Yes, this is a hypothetical, but it’s drawn from the actual experiences of teachers in high-mobility schools. It complicates our discussion of education policies in ways that are often glanced at but rarely explored. Student mobility, after all, does not affect all schools or districts equally. It tends to be highest in lower-income districts, and therefore adds another layer of difficulty to the work that the people in those districts are trying to do.
It also affects accountability policies. Even if a policymaker is generous enough to decide that students who show up right before a test shouldn’t be counted for or against their new school, what counts as “right before”? A day? A week? A month? And what about the students who leave? How can we hold their former schools accountable for their success (or failure)?
Accountability program design rarely considers these satisfactorily, and that lack of attention further discredits those programs in the eyes of those they are meant to motivate.
Finally, the cumulative effects of this mobility have an impact on a small but very real segment of our student population.
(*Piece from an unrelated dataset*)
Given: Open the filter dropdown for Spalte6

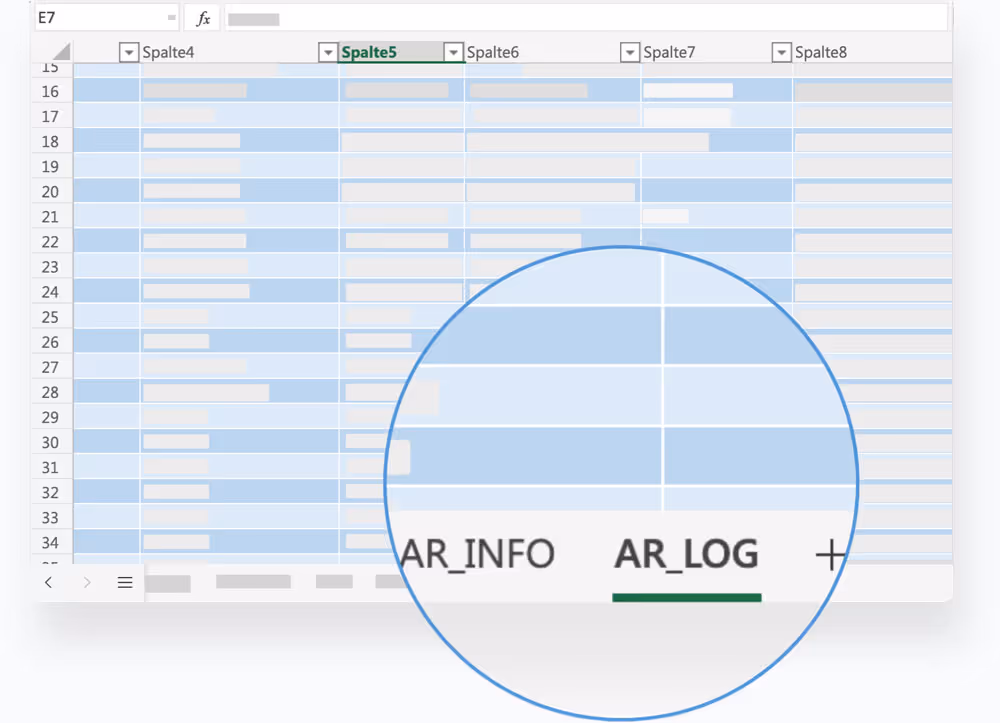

When a student has attended six schools in the past eight years spread over, say, five cities in three states, any system would be hard-pressed to keep up.
Once again, then, we find that the difficulties our schools face are not wholly internal. Economic stability has a role to play in our attempts to equip our school system to meet the new challenge of universal achievement. Job creation, a social safety net, and balanced taxes are all part of strengthening our students and our families.
We must demand these progressive policies of our policymakers, and we must challenge attempts to create accountability programs that are inadequate at addressing student mobility.